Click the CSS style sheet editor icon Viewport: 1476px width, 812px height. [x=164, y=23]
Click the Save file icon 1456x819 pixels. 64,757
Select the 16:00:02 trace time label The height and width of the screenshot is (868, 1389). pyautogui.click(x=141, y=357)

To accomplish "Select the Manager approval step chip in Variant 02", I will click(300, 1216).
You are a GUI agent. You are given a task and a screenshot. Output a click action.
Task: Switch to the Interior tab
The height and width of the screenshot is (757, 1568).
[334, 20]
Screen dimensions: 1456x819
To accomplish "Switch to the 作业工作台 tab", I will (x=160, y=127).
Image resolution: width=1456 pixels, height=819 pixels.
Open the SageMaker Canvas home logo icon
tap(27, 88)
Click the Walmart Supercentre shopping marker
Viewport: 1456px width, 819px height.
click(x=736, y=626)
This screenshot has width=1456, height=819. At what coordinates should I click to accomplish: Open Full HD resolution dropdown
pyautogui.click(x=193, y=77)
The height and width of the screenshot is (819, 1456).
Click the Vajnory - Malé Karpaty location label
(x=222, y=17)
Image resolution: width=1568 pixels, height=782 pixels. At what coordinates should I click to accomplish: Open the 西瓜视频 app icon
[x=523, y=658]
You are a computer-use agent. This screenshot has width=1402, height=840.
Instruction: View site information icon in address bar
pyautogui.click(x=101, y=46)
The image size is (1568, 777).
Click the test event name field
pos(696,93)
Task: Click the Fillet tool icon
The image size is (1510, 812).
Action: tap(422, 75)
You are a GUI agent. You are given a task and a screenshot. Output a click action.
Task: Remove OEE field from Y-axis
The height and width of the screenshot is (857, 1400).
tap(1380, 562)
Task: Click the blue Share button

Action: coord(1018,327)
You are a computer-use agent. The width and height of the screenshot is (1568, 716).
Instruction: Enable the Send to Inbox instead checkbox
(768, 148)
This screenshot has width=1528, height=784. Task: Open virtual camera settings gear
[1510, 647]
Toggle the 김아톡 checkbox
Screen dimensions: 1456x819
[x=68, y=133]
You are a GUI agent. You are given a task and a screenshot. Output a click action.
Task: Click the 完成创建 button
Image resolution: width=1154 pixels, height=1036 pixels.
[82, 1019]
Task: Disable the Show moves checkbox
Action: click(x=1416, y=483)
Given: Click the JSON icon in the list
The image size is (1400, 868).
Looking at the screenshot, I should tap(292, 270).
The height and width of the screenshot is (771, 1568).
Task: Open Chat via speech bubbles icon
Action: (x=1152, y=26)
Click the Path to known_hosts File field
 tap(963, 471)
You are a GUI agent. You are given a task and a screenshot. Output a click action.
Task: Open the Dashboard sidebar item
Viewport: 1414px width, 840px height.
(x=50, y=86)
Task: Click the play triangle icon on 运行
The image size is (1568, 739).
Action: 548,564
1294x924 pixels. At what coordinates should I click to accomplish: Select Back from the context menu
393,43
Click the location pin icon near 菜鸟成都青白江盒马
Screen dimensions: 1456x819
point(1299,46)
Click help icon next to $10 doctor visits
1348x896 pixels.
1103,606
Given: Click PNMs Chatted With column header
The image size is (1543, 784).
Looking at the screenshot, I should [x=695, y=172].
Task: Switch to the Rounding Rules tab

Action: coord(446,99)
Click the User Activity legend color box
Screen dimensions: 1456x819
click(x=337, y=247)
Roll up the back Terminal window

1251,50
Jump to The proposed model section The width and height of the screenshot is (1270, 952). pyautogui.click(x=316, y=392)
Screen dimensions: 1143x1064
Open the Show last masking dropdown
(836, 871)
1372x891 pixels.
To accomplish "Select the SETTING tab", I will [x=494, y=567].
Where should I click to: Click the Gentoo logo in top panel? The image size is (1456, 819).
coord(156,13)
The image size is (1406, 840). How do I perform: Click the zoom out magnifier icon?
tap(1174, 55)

= = = = =

● **The task**:
Write out the listing once more, matching it exactly.

● **Reply**:
Click the CSS style sheet editor icon Viewport: 1476px width, 812px height. [x=164, y=23]
Click the Save file icon 1456x819 pixels. 64,757
Select the 16:00:02 trace time label The height and width of the screenshot is (868, 1389). pyautogui.click(x=141, y=357)

To accomplish "Select the Manager approval step chip in Variant 02", I will click(300, 1216).
You are a GUI agent. You are given a task and a screenshot. Output a click action.
Task: Switch to the Interior tab
The height and width of the screenshot is (757, 1568).
[334, 20]
Screen dimensions: 1456x819
To accomplish "Switch to the 作业工作台 tab", I will (x=160, y=127).
Image resolution: width=1456 pixels, height=819 pixels.
Open the SageMaker Canvas home logo icon
tap(27, 88)
Click the Walmart Supercentre shopping marker
Viewport: 1456px width, 819px height.
click(x=736, y=626)
This screenshot has width=1456, height=819. At what coordinates should I click to accomplish: Open Full HD resolution dropdown
pyautogui.click(x=193, y=77)
The height and width of the screenshot is (819, 1456).
Click the Vajnory - Malé Karpaty location label
(x=222, y=17)
Image resolution: width=1568 pixels, height=782 pixels. At what coordinates should I click to accomplish: Open the 西瓜视频 app icon
[x=523, y=658]
You are a computer-use agent. This screenshot has width=1402, height=840.
Instruction: View site information icon in address bar
pyautogui.click(x=101, y=46)
The image size is (1568, 777).
Click the test event name field
pos(696,93)
Task: Click the Fillet tool icon
The image size is (1510, 812).
Action: tap(422, 75)
You are a GUI agent. You are given a task and a screenshot. Output a click action.
Task: Remove OEE field from Y-axis
The height and width of the screenshot is (857, 1400).
tap(1380, 562)
Task: Click the blue Share button

Action: coord(1018,327)
You are a computer-use agent. The width and height of the screenshot is (1568, 716).
Instruction: Enable the Send to Inbox instead checkbox
(768, 148)
This screenshot has width=1528, height=784. Task: Open virtual camera settings gear
[1510, 647]
Toggle the 김아톡 checkbox
Screen dimensions: 1456x819
[x=68, y=133]
You are a GUI agent. You are given a task and a screenshot. Output a click action.
Task: Click the 完成创建 button
Image resolution: width=1154 pixels, height=1036 pixels.
[82, 1019]
Task: Disable the Show moves checkbox
Action: click(x=1416, y=483)
Given: Click the JSON icon in the list
The image size is (1400, 868).
Looking at the screenshot, I should tap(292, 270).
The height and width of the screenshot is (771, 1568).
Task: Open Chat via speech bubbles icon
Action: (x=1152, y=26)
Click the Path to known_hosts File field
 tap(963, 471)
You are a GUI agent. You are given a task and a screenshot. Output a click action.
Task: Open the Dashboard sidebar item
Viewport: 1414px width, 840px height.
(x=50, y=86)
Task: Click the play triangle icon on 运行
The image size is (1568, 739).
Action: 548,564
1294x924 pixels. At what coordinates should I click to accomplish: Select Back from the context menu
393,43
Click the location pin icon near 菜鸟成都青白江盒马
Screen dimensions: 1456x819
point(1299,46)
Click help icon next to $10 doctor visits
1348x896 pixels.
1103,606
Given: Click PNMs Chatted With column header
The image size is (1543, 784).
Looking at the screenshot, I should [x=695, y=172].
Task: Switch to the Rounding Rules tab

Action: coord(446,99)
Click the User Activity legend color box
Screen dimensions: 1456x819
click(x=337, y=247)
Roll up the back Terminal window

1251,50
Jump to The proposed model section The width and height of the screenshot is (1270, 952). pyautogui.click(x=316, y=392)
Screen dimensions: 1143x1064
Open the Show last masking dropdown
(836, 871)
1372x891 pixels.
To accomplish "Select the SETTING tab", I will [x=494, y=567].
Where should I click to: Click the Gentoo logo in top panel? The image size is (1456, 819).
coord(156,13)
The image size is (1406, 840). How do I perform: Click the zoom out magnifier icon?
tap(1174, 55)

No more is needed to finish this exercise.